Extract Rule: A second Extract Rule will take the XML document and parse the data that is to be transformed – the person’s name. This is done by using XPath.
Extract Rule: A third Extract Rule will split out the name into individual words – in this example, the first and the last name. This is accomplished using REGEX.
Transform Rule: The Transform Rule will take each word and apply an action. In this example the first name is protected and the last name is protected.

The next set of rules will perform operations in the reverse and prepare the contents to go back to the sender. The same Extraction rules would perform reverse processing as the recursion unwinds.

Extract Rule: On the return trip, an Extract Rule is used to combine the protected first and last name into a single string – Name.
Extract Rule: This rule will place the Name back into the XML document.
Extract Rule: The final Extract rule will place the XML document back into the message body to be sent back to the sender with the name protected.

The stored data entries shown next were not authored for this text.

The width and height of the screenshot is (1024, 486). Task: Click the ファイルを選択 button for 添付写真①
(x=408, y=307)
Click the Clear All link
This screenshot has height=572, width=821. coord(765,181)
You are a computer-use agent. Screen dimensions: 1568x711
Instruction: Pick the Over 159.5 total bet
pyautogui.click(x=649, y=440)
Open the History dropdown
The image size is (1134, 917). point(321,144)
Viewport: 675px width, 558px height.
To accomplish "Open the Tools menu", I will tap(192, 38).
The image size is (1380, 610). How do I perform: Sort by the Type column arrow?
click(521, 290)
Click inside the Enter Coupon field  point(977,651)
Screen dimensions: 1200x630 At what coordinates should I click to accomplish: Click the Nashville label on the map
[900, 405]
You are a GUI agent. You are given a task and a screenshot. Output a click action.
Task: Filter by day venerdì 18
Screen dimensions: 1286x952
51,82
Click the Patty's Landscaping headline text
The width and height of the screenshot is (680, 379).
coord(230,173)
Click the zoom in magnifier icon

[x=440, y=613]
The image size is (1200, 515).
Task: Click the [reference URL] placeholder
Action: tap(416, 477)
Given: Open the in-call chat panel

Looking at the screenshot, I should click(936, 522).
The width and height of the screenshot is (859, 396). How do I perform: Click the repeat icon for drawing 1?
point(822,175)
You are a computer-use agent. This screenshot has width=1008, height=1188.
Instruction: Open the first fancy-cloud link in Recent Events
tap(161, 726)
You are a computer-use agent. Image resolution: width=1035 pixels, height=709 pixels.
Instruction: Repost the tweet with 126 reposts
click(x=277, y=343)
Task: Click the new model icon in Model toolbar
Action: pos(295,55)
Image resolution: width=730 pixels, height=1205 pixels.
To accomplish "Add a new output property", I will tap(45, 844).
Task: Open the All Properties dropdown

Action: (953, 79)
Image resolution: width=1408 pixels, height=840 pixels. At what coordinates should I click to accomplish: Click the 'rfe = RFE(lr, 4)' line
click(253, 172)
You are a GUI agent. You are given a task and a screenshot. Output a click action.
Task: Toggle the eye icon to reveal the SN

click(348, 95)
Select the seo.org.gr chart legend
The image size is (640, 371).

2 - Dynamic Configuration over Programming (CoP)

Types of CoP.

Ruleset execution can be segregated into Static CoP and Dynamic CoP. When the payload type and structure are predictable and known at system configuration time, you can define Rulesets for such payloads and process the data using Static CoP. It is assumed in Static CoP that a user who defines Rulesets is authorized and holds permission to access DSG nodes.

When organizations are divided into disparate systems or applications, and each system user needs to send custom payloads on the fly to DSG nodes with minimal predictability, granting users access to DSG nodes to define Rulesets becomes risky. In such situations, you can use Dynamic CoP to send extraction and transformation rules in the request header, along with the data to be protected in the request message body.

While creating Rulesets for Dynamic CoP, use the Profile Reference rule for data transformation instead of the Transform rule. The security benefits of using Profile Reference rule are higher than the Transform rule. The reason is that the requests can be triggered out of the secure network perimeter of an organization.

Dynamic CoP provides the following advantages:

Flexibility to send custom requests based on the payload at hand without prior customization to Ruleset configuration
Restrict or configure the allowed actions that users can send in the request header.

The following figure illustrates how Static CoP RuleSets are combined with Dynamic CoP Rulesets as part of a given REST API or Gateway transaction:

Dynamic CoP

The Static CoP Administrator creates the tunnel configurations and Ruleset for the Static CoP rule execution. This static rule forms the base for the Dynamic rule to follow. Based on the URI defined in both the Static CoP rule and Dynamic CoP rule, the entire Ruleset structure is executed when a request is received.
The REST API or gateway clients can be application developers of multiple applications in an organization who need to protect their data on the fly.
The Dynamic CoP structure provides an outline of how the request header must be constructed.
When the request is sent, the header hooks to the Dynamic Injection action type that is part of the Ruleset structure. The Ruleset executes successfully and protected data is sent as a response.

Dynamic CoP structure

Based on the type of Ruleset execution to be achieved, Dynamic CoP can either be implemented with ToT or without ToT.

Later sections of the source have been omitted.